Hdfs dfs-put jvm-profiler-0.0.9.jar hdfs://hdfs_url/lib/jvm-profiler-0.0.9.jar--conf spark.jars=hdfs://hdfs_url/lib/jvm-profiler-0.0.9.jar--conf spark.executor.extraJavaOptions=-javaagent:jvm-profiler-0.0.9.jar=reporter=com.uber.profiling.reporters.KafkaOutputReporter,metricInterval=5000,brokerList=brokerhost:9092,topicPrefix=profiler_

After consumption, it is stored in HDFS for analysis.

Analysis.

Hive table structure

Analyze the task of user-defined memory

User-defined memory scheduling tasks. The memory utilization of 75% of the tasks is less than 80%, which can be optimized.

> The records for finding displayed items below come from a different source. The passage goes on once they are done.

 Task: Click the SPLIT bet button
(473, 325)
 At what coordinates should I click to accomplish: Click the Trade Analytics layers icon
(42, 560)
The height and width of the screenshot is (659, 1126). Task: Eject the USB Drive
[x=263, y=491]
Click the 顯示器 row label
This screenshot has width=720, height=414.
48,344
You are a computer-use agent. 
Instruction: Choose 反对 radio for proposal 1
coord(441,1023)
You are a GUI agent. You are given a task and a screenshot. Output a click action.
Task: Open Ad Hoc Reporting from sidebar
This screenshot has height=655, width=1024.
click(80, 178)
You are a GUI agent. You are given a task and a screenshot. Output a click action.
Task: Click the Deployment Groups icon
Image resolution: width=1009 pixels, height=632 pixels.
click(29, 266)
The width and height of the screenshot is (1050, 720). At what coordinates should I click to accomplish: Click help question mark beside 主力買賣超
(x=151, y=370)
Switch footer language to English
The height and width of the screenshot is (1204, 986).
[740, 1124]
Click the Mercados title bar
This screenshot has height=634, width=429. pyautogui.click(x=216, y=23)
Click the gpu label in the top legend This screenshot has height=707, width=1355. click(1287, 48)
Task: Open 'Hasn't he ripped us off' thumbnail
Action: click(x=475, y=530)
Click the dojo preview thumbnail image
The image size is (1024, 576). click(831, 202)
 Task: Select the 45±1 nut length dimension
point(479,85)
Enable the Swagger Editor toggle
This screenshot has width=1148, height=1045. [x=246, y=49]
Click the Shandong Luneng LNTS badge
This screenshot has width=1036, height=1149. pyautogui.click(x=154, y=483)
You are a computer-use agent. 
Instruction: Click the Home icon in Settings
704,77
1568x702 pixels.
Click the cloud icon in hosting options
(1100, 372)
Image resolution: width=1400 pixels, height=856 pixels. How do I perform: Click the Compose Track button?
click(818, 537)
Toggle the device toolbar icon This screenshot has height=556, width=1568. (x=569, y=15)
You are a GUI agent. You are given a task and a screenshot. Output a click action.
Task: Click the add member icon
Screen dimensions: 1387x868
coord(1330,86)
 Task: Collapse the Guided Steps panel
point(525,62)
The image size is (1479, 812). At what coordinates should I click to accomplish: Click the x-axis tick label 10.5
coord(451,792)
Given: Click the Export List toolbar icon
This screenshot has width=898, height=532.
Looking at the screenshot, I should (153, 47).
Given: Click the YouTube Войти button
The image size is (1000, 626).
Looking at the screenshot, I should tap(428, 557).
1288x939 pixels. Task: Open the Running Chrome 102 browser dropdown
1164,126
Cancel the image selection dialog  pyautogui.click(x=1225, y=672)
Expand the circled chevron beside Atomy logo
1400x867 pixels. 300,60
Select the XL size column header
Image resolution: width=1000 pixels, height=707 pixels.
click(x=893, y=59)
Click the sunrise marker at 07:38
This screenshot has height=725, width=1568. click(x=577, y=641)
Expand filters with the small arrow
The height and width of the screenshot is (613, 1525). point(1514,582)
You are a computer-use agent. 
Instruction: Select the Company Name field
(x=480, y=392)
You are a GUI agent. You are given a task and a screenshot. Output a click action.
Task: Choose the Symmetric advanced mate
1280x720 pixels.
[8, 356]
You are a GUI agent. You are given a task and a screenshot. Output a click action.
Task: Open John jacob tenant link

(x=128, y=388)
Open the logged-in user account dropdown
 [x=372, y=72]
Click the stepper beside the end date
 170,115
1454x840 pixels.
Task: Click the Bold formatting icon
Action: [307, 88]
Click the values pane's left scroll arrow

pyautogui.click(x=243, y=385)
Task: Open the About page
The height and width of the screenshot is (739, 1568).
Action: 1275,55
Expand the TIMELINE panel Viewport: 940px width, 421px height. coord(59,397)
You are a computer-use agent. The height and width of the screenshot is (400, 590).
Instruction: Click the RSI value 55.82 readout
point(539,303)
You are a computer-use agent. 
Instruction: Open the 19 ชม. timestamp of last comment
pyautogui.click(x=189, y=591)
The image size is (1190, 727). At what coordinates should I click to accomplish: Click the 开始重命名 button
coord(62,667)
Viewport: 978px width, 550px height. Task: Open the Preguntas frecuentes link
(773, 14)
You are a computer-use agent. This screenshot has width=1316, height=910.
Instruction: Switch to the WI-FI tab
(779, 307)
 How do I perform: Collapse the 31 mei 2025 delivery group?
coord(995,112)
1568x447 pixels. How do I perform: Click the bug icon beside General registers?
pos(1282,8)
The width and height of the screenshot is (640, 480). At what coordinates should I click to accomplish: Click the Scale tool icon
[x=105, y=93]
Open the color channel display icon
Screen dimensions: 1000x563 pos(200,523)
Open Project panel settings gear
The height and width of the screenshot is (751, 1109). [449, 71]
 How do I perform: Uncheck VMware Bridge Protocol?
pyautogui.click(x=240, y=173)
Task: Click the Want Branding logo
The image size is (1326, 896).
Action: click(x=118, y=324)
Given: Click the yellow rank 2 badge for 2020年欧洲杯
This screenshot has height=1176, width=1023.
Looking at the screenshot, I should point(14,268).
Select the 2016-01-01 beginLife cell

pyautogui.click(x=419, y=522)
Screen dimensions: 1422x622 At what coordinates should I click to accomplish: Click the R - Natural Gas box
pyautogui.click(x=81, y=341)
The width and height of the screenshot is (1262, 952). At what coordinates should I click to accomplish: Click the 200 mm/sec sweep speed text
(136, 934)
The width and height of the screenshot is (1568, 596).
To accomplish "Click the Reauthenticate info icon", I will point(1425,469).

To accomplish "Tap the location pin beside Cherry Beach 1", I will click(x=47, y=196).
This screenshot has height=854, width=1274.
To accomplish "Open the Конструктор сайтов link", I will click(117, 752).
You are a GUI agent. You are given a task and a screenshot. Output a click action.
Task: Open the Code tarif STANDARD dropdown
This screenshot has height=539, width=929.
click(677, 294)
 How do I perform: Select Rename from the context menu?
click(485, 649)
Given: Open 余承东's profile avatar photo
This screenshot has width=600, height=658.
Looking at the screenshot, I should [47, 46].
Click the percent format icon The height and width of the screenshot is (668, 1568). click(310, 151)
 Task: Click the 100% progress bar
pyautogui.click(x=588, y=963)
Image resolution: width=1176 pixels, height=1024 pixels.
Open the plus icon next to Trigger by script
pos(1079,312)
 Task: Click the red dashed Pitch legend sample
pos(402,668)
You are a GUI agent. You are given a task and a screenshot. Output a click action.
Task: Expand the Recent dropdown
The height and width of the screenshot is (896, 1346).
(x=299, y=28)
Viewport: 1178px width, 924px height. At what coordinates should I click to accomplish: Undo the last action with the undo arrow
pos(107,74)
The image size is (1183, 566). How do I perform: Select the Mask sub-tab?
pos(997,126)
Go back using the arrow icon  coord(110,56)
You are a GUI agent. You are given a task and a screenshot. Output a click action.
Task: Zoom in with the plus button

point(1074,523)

User-defined memory scheduling task

User-defined memory development tasks, 45% of the tasks memory usage is less than 20%, and users have bad usage habits.

User-defined memory development task

Summary

By collecting the maximum usage value and setting value of jvm, the following problems can be solved.

Memory abuse

Monitor application memory usage trends to prevent insufficient memory caused by data growth

Spark Executor default memory setting is unreasonable

Expected memory reduction based on application usage

The default memory of executor is reduced by 10%, which frees up 60 GB of memory per task on average.

The utilization of custom memory scheduling tasks has been increased to 70%, and an average of 450 GB of memory can be freed per task.

The utilization rate of custom memory development tasks has been increased to 70%, with an average of 550 GB of memory freed per task.

The above is how to use spark memory in jvm-profiler. The editor believes that there are some knowledge points that we may see or use in our daily work. I hope you can learn more from this article. For more details, please follow the industry information channel.

Welcome to subscribe "Shulou Technology Information " to get latest news, interesting things and hot topics in the IT industry, and controls the hottest and latest Internet news, technology news and IT industry trends.

*The comments in the above article only represent the author's personal views and do not represent the views and positions of this website. If you have more insights, please feel free to contribute and share.